Input data –
↓

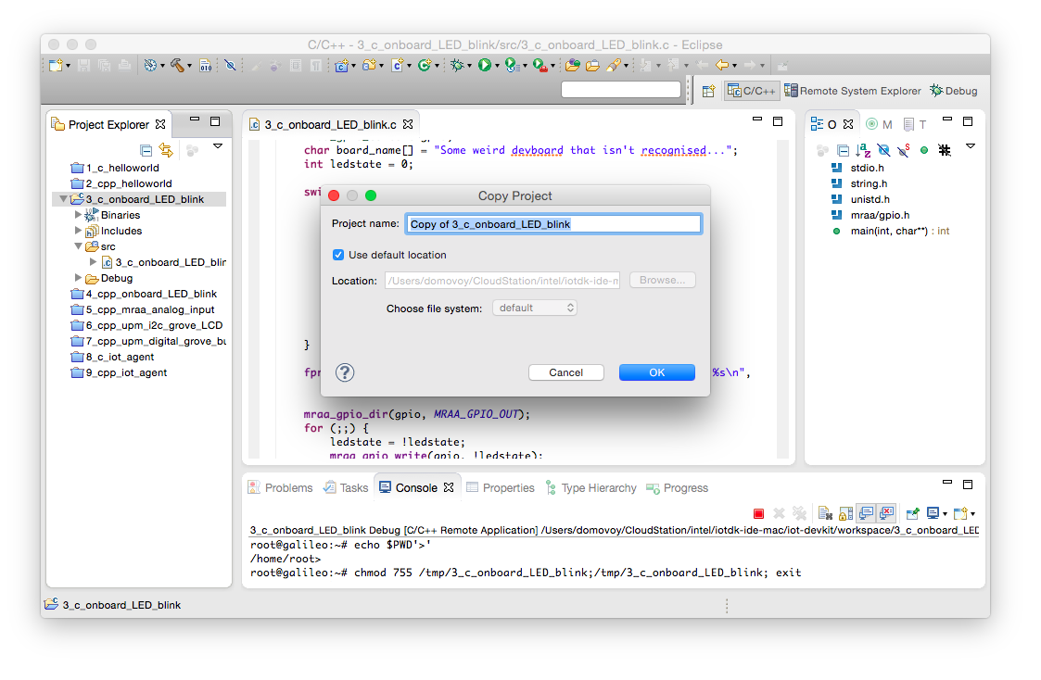Open the Choose file system dropdown
Viewport: 1041px width, 680px height.
535,308
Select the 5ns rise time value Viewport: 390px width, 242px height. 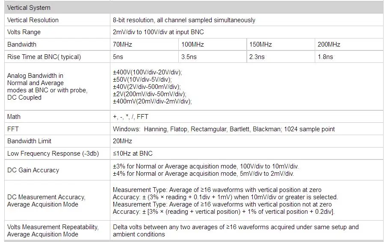click(118, 57)
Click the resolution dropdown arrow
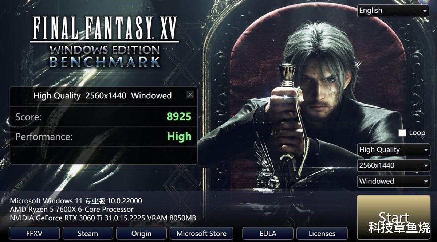Image resolution: width=437 pixels, height=242 pixels. [426, 166]
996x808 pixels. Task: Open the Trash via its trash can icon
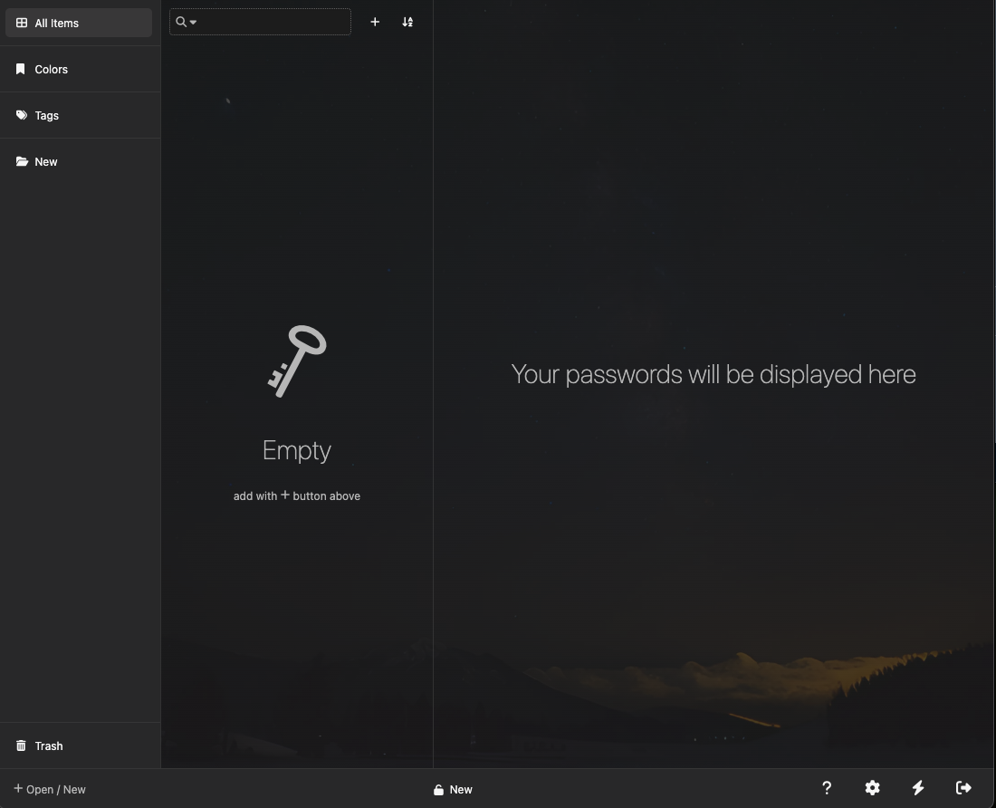pos(21,745)
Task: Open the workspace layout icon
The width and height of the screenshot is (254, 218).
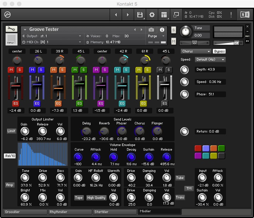Action: (164, 15)
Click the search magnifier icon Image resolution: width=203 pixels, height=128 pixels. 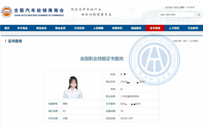[199, 15]
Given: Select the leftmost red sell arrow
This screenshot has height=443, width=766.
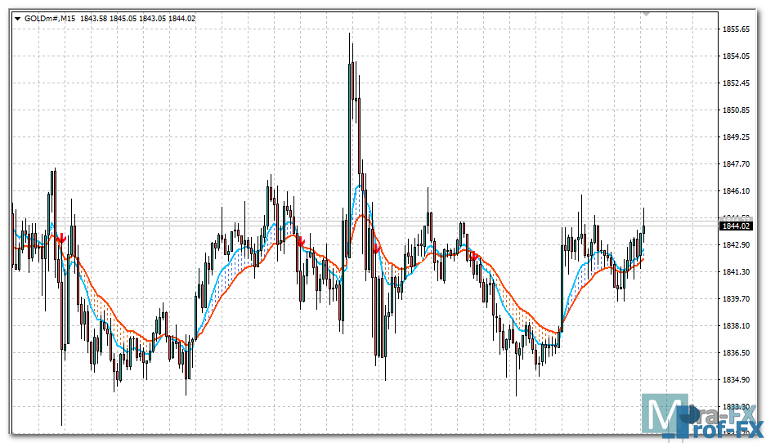Looking at the screenshot, I should pos(61,238).
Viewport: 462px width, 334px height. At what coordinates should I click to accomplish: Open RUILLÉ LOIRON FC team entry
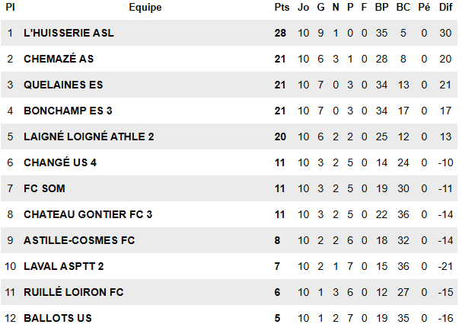[x=73, y=292]
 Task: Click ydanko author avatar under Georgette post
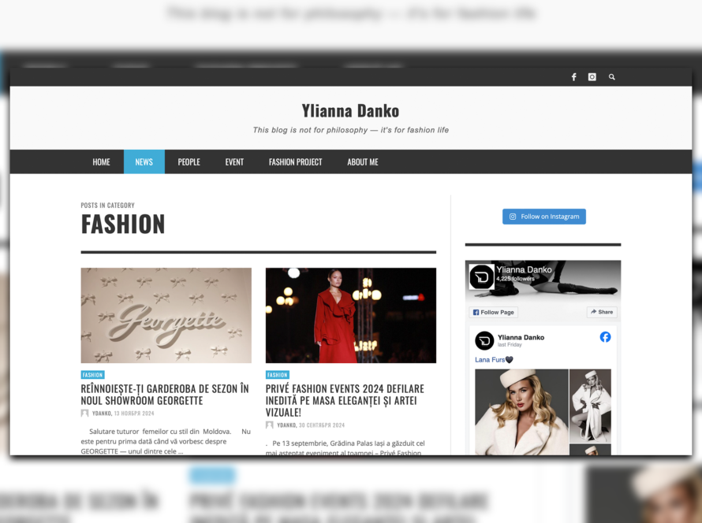point(85,414)
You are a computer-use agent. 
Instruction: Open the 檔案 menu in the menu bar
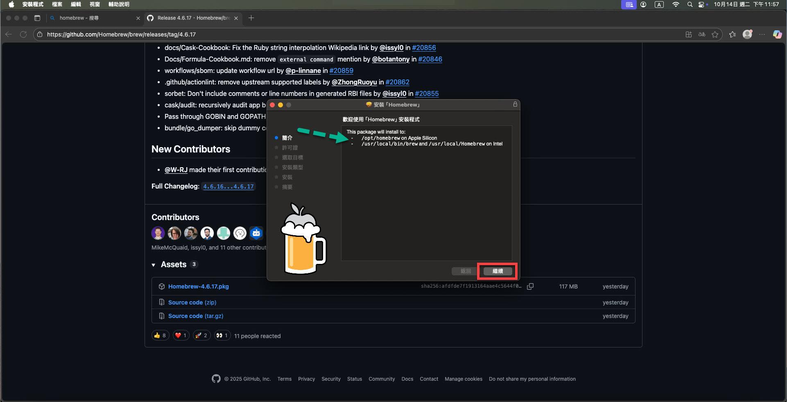click(57, 5)
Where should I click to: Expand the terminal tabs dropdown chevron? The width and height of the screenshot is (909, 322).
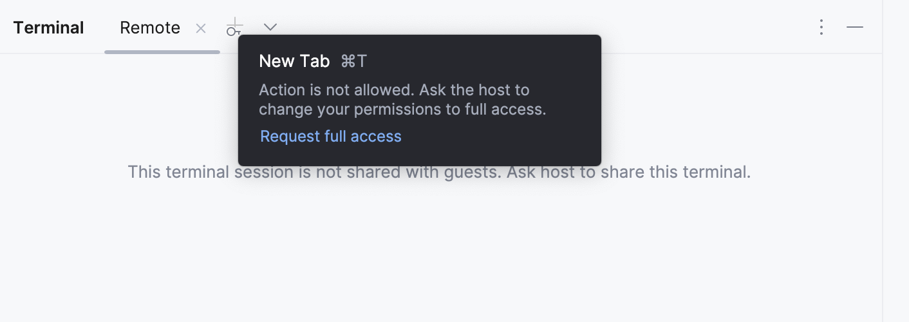click(x=270, y=27)
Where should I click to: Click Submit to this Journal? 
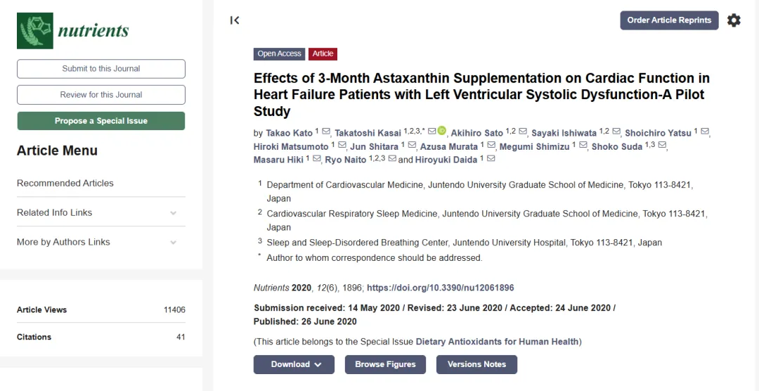(101, 69)
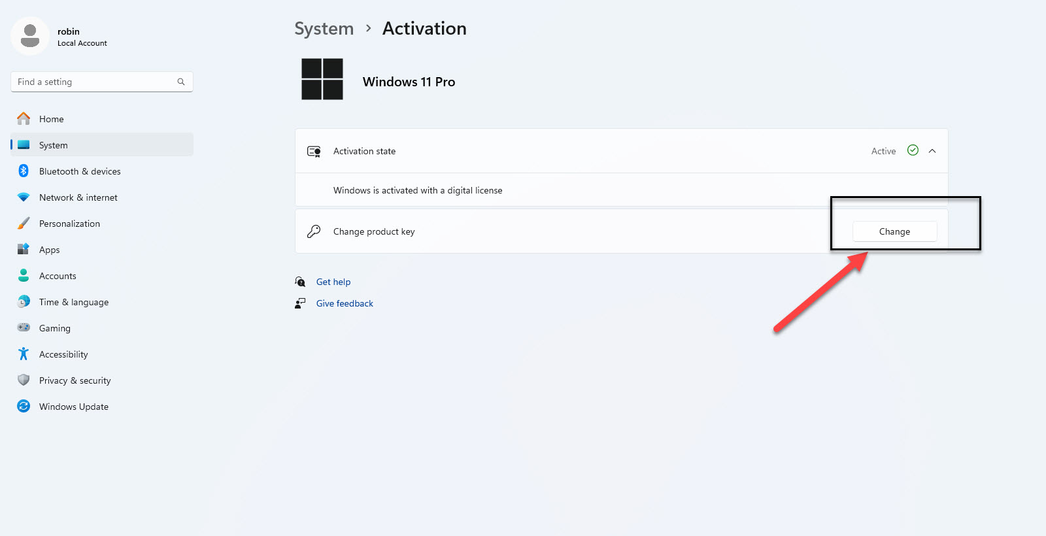Click the Give feedback link
The image size is (1046, 536).
pyautogui.click(x=345, y=303)
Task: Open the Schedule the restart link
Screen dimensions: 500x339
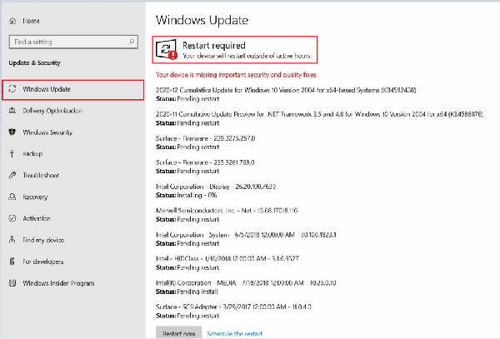Action: pyautogui.click(x=237, y=332)
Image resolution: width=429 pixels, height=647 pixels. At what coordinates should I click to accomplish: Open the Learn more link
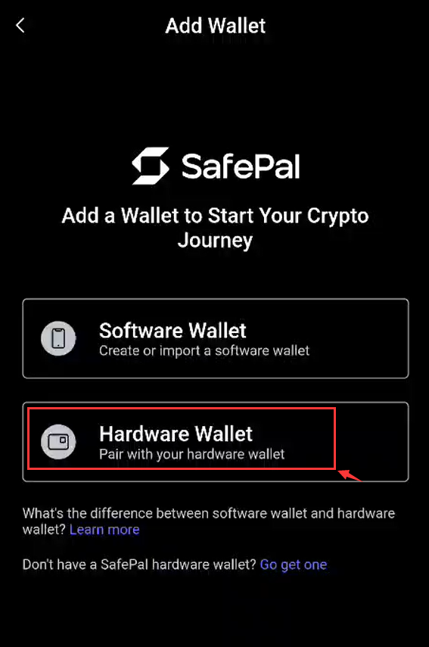[104, 530]
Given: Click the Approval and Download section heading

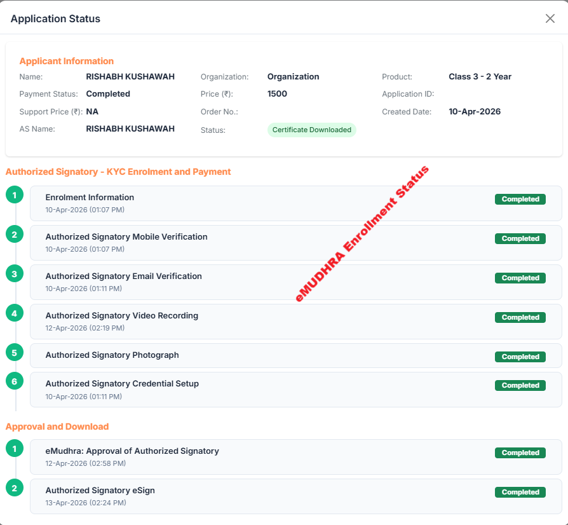Looking at the screenshot, I should (57, 426).
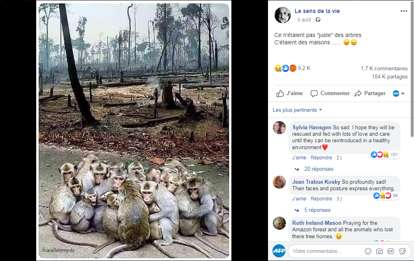
Task: Open the emoji picker in comment box
Action: (x=368, y=251)
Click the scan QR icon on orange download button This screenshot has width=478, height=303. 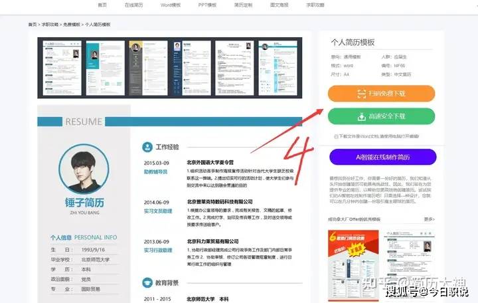click(362, 94)
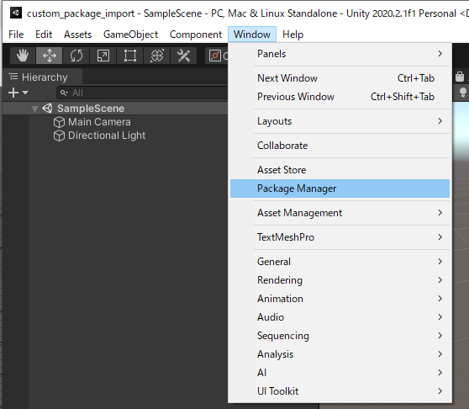Select Main Camera in Hierarchy

click(99, 122)
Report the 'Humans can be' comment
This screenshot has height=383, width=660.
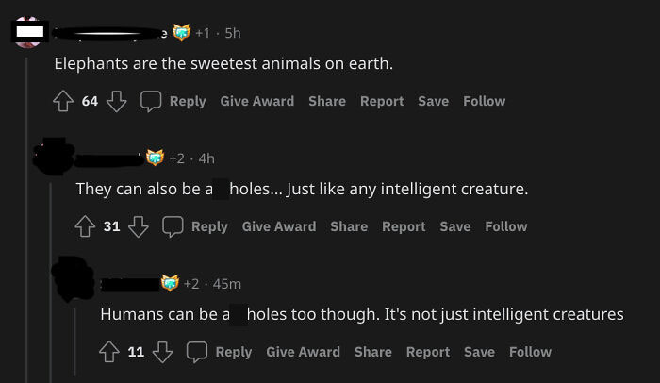[x=427, y=352]
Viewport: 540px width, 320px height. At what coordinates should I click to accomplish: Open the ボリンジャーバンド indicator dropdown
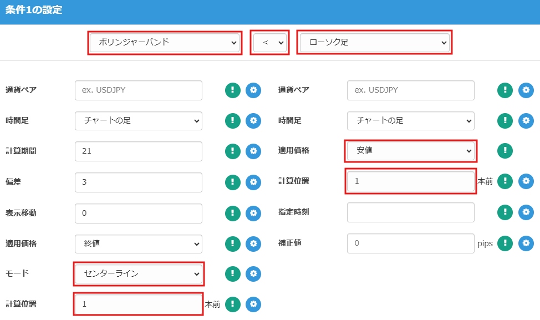click(164, 43)
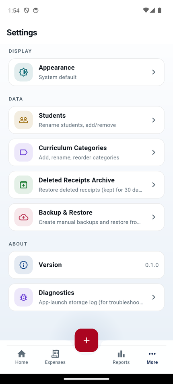Open Diagnostics using its chevron
Image resolution: width=173 pixels, height=384 pixels.
154,297
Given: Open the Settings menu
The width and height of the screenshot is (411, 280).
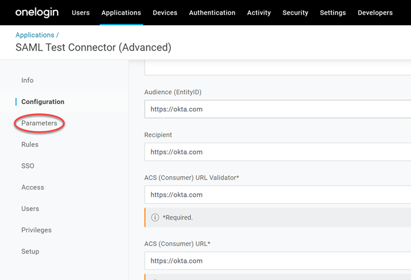Looking at the screenshot, I should [333, 12].
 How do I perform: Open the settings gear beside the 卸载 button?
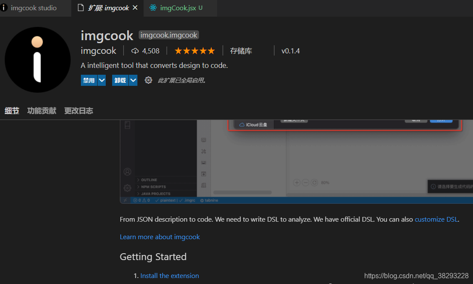point(148,80)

↑

Task goal – Without the pictures, reproduce each line from the one containing "Viewport: 540px width, 320px" through the last line of the material above, both of those lines included.

Solution for this exercise –
Viewport: 540px width, 320px height. At what coordinates should I click to accomplish: Open the ボリンジャーバンド indicator dropdown
click(164, 43)
Open Diagnostics using its chevron
Image resolution: width=173 pixels, height=384 pixels.
154,297
Given: Open the Settings menu
The width and height of the screenshot is (411, 280).
Looking at the screenshot, I should [333, 12].
 How do I perform: Open the settings gear beside the 卸载 button?
point(148,80)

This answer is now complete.